I imagine, if I was providing this kind of food for anyone but Charlie, a lot of the work would be centered around making meals filling.
But Charlie eats the smallest portion sizes I have ever seen a grown human consume. So actually, a lot of the time, I have to think about how to pack the most (nutrious) calories into the smallest portion possible. I know, unexpected for a weight loss journey, but when you can’t use starches or sugars and the fat content is minimal… Turns out it can be kinda hard to make a meal calorically dense.
The other trick with portions, is that—like I mentioned last week—psychologically, Charlie relies on things like meat to feel satisfied. So even if I know—I know—that a meal had plenty of calories, it is unlikely that Charlie will feel full and energized unless there is visible protein. (Beans are acceptable, but not preferable by themselves.)

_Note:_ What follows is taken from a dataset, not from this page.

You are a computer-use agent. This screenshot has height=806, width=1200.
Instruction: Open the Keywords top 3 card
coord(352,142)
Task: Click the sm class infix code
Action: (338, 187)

We all have these mental games we play with ourselves. Drew’s recently reduced her alcohol intake as part of cleaning up her diet as well. She found that by adding fizzy water and a few bitters to a jigger of whiskey, she could trick her brain into thinking she was having a cocktail and happily sip on the one drink all night.
Hey, whatever works. You won’t find me complaining about placebo effects.
Due to Charlie’s small portion sizes, I’m able to regularly stretch her meat allotment each week from 3 meals to 6. When salmon or tuna are on the menu, that expands to 8 or 9. Awesome! Huzzah!
I also pay attention to additions that Charlie may not notice psychologically but I know will benefit her body. For example, spinach has a lot of protein in it. It’s a great addition to a meal where the menu is salad with beans.
Will it help in Charlie’s mind? Maybe, but probably not. It’s unlikely to affect how she feels. That’s okay, it’s still providing crucial nutrients to keep her body strong even as she’s losing weight.
For example: after trying the widely popular zucchini noodle trend, Charlie found that they just weren’t for her. Zucchini is great, but the noodle form wasn’t working for her. Since then, I’ve been searching for a veggie noodle alternative. I occasionally will noodle a sweet potato as they’re technically on her “sometimes” list, but the sugar content of them makes me nervous.
So last week, we tried turnip noodles. I’m hopeful these will be options moving forward because in addition lots of fiber, some protein, and loads of vitamin C, turnips are great sources of vitamin B6, which can help with metabolism, immune system, and reduce symptoms of depression.
Charlie’s rice substitute, cauliflower—which she’s been loving—also carries a lot of these benefits with lots of protein, iron, calcium, potassium, magnesium, and vitamins C and B6. Try beating that, basmati!
Another addition I made recently that Charlie is unlikely to taste was adding turmeric to a batch of turkey chili. I have no doubt Charlie will feel full and satisfied after eating the chili. In addition to the ground turkey, there are both cannellini and pinto beans in there! But turmeric is widely understood to have anti-inflammatory properties as well as helping to stabilize blood sugar!
These are things that can happen in the background while Charlie just focuses on a delicious meal.